Dark Sky Parks – mostly in remote locations far from excessive, man-made light – are nocturnal environments that are so exceptional they warrant protection from light pollution.
They are specifically important for their sensitive ecosystems, but are also valuable scientific, cultural and educational areas.
There are around 20 accredited Dark Sky Parks worldwide, including Death Valley National Park and the Grand Canyon in the US, Mayo and Kerry in Ireland and Galloway Forest Park in Scotland. There are also nine Dark Sky Reserves, a lesser category.
Blinded By The Light
In some extremely light polluted places, like Singapore, Kuwait and San Marino, the sky is so filled with light that 99.5 per cent of all stars are completely invisible without an optical aid, according to “The New World Atlas of Artificial Night Sky Brightness”.

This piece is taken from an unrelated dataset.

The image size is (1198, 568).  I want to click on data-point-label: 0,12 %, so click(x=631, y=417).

Sydney is still one of the darker cities in the world compared to cities like London, New York and Las Vegas, where you are lucky to see two or three stars in the sky.

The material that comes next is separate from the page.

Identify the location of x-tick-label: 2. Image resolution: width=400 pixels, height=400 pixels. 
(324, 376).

Similarly in Asia, it’s impossible to spot the Milky Way in densely populated cities like Hong Kong, Tokyo or Singapore.
The downside is that light pollution does not just disrupt views of the night sky; it also disturbs wildlife, disrupts our sleep and represents wasted electricity.
The excess light dumped into the environment is particularly harmful to nocturnal animals whose feeding, breeding and navigation depend on the dark.

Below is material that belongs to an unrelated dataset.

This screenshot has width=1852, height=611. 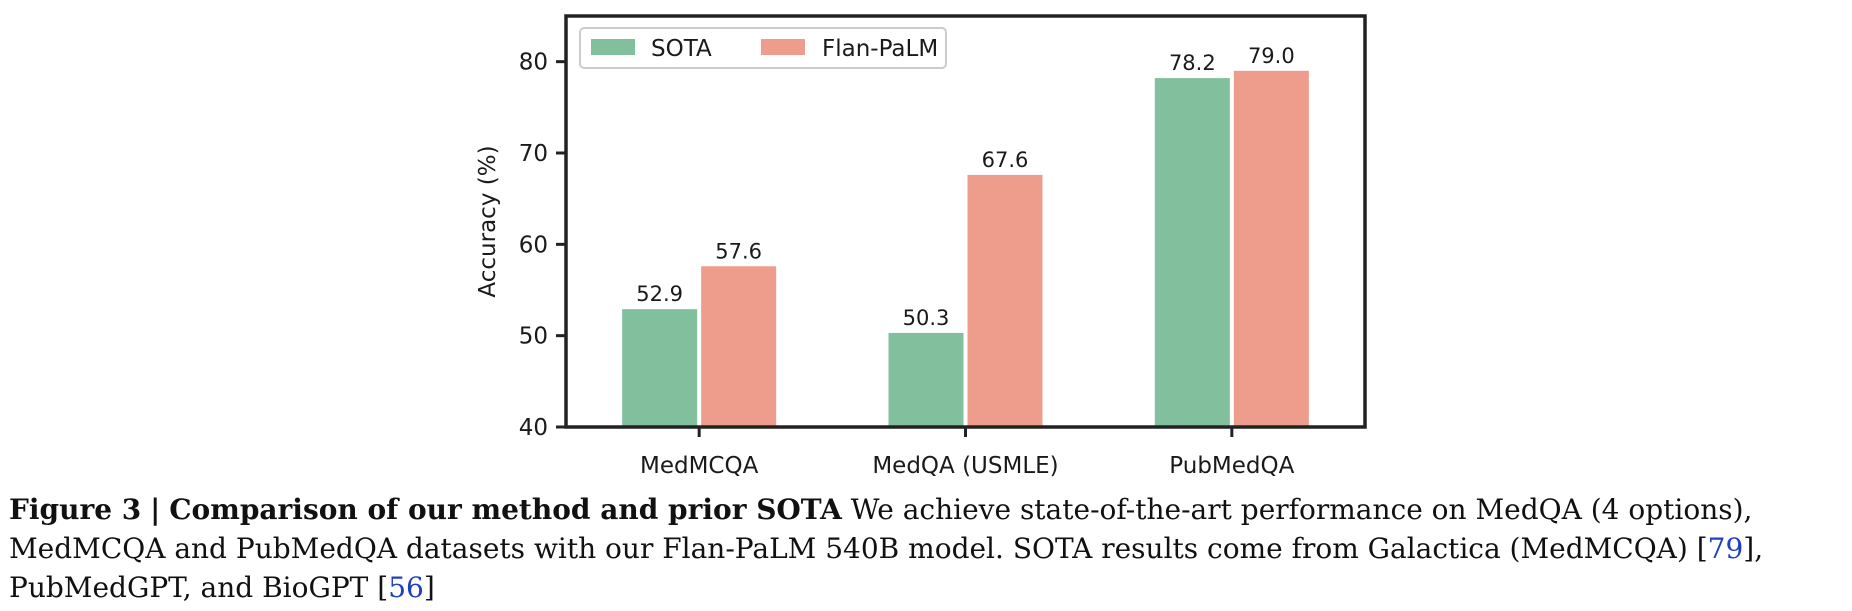 What do you see at coordinates (739, 346) in the screenshot?
I see `bar-flan-palm-medmcqa` at bounding box center [739, 346].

It’s only when you are standing in complete darkness, marvelling at the 250 billion or so stars that make up the Milky Way, that you truly comprehend how our fast-paced existence is having an impact.
Siding Spring Observatory
It is home to Australia’s largest optical telescopes, including the white-domed 3.9 metre Anglo Australian Telescope (once a joint venture between Australia and Britain), the 2.3 metre Advanced Technology Telescope and the two metre Faulkes Telescope South.
There are another 40 telescopes of varying size dotted through the bushland.
On the mountain road, visitors pass surprisingly small scale-models of Earth, Venus and Mercury. Head into town and you’ll pass Mars and Jupiter. The other planets are found on billboards along major roads and highways across the region.
Because the Observatory is a working scientific facility, it is not open at night to the general public. But you can book day tours of the facility, with tickets starting at $25 for adults and $18 for children 5-16 as well as seniors.
For one day a year, on the October Labour Day long weekend, it does open its telescopes to the public at night.
The drive from Sydney to Coonabarabran is about six hours, via either the Blue Mountains or the Hunter Valley wine region. It’s also a 90-minute road trip from Dubbo, heading north-west.
If you’re not up for the long road trip, you can fly with REX from Sydney to Dubbo, or take the train. Then hire a car at Dubbo for the scenic drive to Warrumbungle National Park.
You can camp under the stars, with plenty of allocated areas for caravans and camper vans at Camp Blackman.